Supplied text →
▼
ConVision Benchmark: A Contemporary Framework to Benchmark CNN and ViT Models

🧑‍💻 Authors: Shreyas Bangalore Vijayakumar, Krishna Teja Chitty-Venkata, Kanishk Arya and Arun K. Somani

🏣 Affiliation: Iowa State University, Ames, IA

This repository is the official implementation of "ConVision Benchmark" paper

📌 About

Convolutional Neural Networks (CNNs) and Vision Transformers (ViTs) have shown remarkable performance in computer vision tasks, including object detection and image recognition. These models have evolved significantly in architecture, efficiency, and versatility. Concurrently, deep-learning frameworks have diversified, with versions that often complicate reproducibility and unified benchmarking. We propose ConVision Benchmark, a comprehensive framework in PyTorch, to standardize the implementation and evaluation of state-of-the-art CNN and ViT models. This framework addresses common challenges such as version mismatches and inconsistent validation metrics. As a proof of concept, we performed an extensive benchmark analysis on a COVID-19 dataset, encompassing nearly 200 CNN and ViT models in which DenseNet-161 and MaxViT-Tiny achieved exceptional accuracy with a peak performance of around 95%. Although we primarily used the COVID-19 dataset for image classification, the framework is adaptable to a variety of datasets, enhancing its applicability across different domains. Our methodology includes rigorous performance evaluations, highlighting metrics such as accuracy, precision, recall, F1 score, and computational efficiency (FLOPs, MACs, CPU, and GPU latency). The ConVision Benchmark facilitates a comprehensive understanding of model efficacy, aiding researchers in deploying high-performance models for diverse applications.
▲
Answer these from the ConVision Benchmark text:
1. What university are the authors affiliated with?
2. In what deep-learning framework is ConVision Benchmark built?
3. Which two models reached a peak accuracy of around 95% on the COVID-19 dataset?

Dataset extract →
▼
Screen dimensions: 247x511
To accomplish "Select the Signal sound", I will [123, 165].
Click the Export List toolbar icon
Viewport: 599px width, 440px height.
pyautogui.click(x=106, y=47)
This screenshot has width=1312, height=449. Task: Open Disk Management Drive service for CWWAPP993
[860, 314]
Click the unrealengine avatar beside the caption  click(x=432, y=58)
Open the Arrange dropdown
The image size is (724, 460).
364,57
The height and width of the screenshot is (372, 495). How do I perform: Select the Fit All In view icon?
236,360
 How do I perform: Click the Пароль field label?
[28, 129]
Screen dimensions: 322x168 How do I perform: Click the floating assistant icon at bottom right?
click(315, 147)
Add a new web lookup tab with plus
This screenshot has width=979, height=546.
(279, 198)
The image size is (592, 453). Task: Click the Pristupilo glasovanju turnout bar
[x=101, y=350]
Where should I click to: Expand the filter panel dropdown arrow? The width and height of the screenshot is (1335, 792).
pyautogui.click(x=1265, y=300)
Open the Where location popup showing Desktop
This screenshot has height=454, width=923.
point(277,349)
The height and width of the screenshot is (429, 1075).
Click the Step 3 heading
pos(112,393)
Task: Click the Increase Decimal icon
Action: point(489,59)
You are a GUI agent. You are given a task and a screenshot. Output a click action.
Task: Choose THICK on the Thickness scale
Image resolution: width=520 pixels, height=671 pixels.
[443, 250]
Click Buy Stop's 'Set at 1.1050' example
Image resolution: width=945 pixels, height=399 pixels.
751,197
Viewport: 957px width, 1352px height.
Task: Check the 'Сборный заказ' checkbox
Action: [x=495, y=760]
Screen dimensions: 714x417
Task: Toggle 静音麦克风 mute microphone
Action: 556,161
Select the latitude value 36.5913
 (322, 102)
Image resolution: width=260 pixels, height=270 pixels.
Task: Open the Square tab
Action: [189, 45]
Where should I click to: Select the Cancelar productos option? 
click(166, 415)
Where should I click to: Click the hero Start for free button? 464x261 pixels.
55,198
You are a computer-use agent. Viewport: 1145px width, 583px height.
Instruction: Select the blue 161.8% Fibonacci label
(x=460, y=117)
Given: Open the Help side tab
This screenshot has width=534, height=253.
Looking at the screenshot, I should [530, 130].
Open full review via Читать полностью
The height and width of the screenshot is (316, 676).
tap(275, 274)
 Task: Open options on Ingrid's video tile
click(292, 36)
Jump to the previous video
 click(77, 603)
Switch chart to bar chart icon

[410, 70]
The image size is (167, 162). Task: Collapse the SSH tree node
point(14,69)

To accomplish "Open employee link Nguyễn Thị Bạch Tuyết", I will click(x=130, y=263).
▲
Completed task →
1. Iowa State University, Ames, IA
2. PyTorch
3. DenseNet-161 and MaxViT-Tiny